* **Data extract**:
+---+

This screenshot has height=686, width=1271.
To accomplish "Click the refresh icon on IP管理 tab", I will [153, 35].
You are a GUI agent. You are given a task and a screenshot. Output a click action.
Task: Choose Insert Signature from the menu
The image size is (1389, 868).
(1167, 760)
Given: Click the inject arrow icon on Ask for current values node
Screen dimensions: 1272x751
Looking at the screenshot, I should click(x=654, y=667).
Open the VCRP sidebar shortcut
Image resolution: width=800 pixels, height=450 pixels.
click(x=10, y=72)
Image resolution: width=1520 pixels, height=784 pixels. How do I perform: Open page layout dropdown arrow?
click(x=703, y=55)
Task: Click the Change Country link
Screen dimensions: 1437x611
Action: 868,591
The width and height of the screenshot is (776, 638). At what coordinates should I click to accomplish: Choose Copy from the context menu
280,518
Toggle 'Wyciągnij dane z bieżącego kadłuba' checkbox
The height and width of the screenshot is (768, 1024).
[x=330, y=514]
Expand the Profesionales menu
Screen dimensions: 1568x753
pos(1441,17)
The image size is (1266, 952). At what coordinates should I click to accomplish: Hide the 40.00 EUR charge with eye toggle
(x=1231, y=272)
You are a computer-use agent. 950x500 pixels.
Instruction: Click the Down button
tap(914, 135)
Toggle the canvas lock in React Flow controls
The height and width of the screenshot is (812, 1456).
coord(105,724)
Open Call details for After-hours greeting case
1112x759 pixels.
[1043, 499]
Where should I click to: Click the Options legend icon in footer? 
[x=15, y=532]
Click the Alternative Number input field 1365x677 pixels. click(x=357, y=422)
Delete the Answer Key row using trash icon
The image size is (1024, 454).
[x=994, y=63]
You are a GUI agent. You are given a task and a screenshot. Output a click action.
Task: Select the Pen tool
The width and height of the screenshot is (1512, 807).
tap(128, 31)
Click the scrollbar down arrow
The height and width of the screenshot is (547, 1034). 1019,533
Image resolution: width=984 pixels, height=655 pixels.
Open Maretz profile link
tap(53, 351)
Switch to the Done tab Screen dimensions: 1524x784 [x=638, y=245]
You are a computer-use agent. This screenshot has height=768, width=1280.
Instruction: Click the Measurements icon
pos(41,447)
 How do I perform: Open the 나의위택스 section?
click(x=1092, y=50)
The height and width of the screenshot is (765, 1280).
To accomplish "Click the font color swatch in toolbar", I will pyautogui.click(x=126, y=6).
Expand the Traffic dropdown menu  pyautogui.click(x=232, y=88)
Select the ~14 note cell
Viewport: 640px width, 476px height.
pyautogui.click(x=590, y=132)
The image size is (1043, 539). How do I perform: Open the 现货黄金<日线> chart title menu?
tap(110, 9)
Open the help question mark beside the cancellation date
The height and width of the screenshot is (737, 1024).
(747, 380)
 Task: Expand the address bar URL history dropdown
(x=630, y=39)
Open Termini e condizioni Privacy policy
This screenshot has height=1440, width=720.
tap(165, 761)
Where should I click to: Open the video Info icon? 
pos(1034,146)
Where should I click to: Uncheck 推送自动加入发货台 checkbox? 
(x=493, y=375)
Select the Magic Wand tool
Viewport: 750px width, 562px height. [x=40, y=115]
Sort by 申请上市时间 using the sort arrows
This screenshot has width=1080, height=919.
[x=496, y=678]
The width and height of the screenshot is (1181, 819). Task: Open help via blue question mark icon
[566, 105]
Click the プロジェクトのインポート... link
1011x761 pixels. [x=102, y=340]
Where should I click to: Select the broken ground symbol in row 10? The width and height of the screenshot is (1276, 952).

+---+

* **Work to be completed**: Return all of the records above verbatim, keeping every line unchanged and in its original order.

* **Problem solution**:
This screenshot has height=686, width=1271.
To accomplish "Click the refresh icon on IP管理 tab", I will [153, 35].
You are a GUI agent. You are given a task and a screenshot. Output a click action.
Task: Choose Insert Signature from the menu
The image size is (1389, 868).
(1167, 760)
Given: Click the inject arrow icon on Ask for current values node
Screen dimensions: 1272x751
Looking at the screenshot, I should click(x=654, y=667).
Open the VCRP sidebar shortcut
Image resolution: width=800 pixels, height=450 pixels.
click(x=10, y=72)
Image resolution: width=1520 pixels, height=784 pixels. How do I perform: Open page layout dropdown arrow?
click(x=703, y=55)
Task: Click the Change Country link
Screen dimensions: 1437x611
Action: 868,591
The width and height of the screenshot is (776, 638). At what coordinates should I click to accomplish: Choose Copy from the context menu
280,518
Toggle 'Wyciągnij dane z bieżącego kadłuba' checkbox
The height and width of the screenshot is (768, 1024).
[x=330, y=514]
Expand the Profesionales menu
Screen dimensions: 1568x753
pos(1441,17)
The image size is (1266, 952). At what coordinates should I click to accomplish: Hide the 40.00 EUR charge with eye toggle
(x=1231, y=272)
You are a computer-use agent. 950x500 pixels.
Instruction: Click the Down button
tap(914, 135)
Toggle the canvas lock in React Flow controls
The height and width of the screenshot is (812, 1456).
coord(105,724)
Open Call details for After-hours greeting case
1112x759 pixels.
[1043, 499]
Where should I click to: Click the Options legend icon in footer? 
[x=15, y=532]
Click the Alternative Number input field 1365x677 pixels. click(x=357, y=422)
Delete the Answer Key row using trash icon
The image size is (1024, 454).
[x=994, y=63]
You are a GUI agent. You are given a task and a screenshot. Output a click action.
Task: Select the Pen tool
The width and height of the screenshot is (1512, 807).
tap(128, 31)
Click the scrollbar down arrow
The height and width of the screenshot is (547, 1034). 1019,533
Image resolution: width=984 pixels, height=655 pixels.
Open Maretz profile link
tap(53, 351)
Switch to the Done tab Screen dimensions: 1524x784 [x=638, y=245]
You are a computer-use agent. This screenshot has height=768, width=1280.
Instruction: Click the Measurements icon
pos(41,447)
 How do I perform: Open the 나의위택스 section?
click(x=1092, y=50)
The height and width of the screenshot is (765, 1280).
To accomplish "Click the font color swatch in toolbar", I will pyautogui.click(x=126, y=6).
Expand the Traffic dropdown menu  pyautogui.click(x=232, y=88)
Select the ~14 note cell
Viewport: 640px width, 476px height.
pyautogui.click(x=590, y=132)
The image size is (1043, 539). How do I perform: Open the 现货黄金<日线> chart title menu?
tap(110, 9)
Open the help question mark beside the cancellation date
The height and width of the screenshot is (737, 1024).
(747, 380)
 Task: Expand the address bar URL history dropdown
(x=630, y=39)
Open Termini e condizioni Privacy policy
This screenshot has height=1440, width=720.
tap(165, 761)
Where should I click to: Open the video Info icon? 
pos(1034,146)
Where should I click to: Uncheck 推送自动加入发货台 checkbox? 
(x=493, y=375)
Select the Magic Wand tool
Viewport: 750px width, 562px height. [x=40, y=115]
Sort by 申请上市时间 using the sort arrows
This screenshot has width=1080, height=919.
[x=496, y=678]
The width and height of the screenshot is (1181, 819). Task: Open help via blue question mark icon
[566, 105]
Click the プロジェクトのインポート... link
1011x761 pixels. [x=102, y=340]
Where should I click to: Select the broken ground symbol in row 10? The width and height of the screenshot is (1276, 952).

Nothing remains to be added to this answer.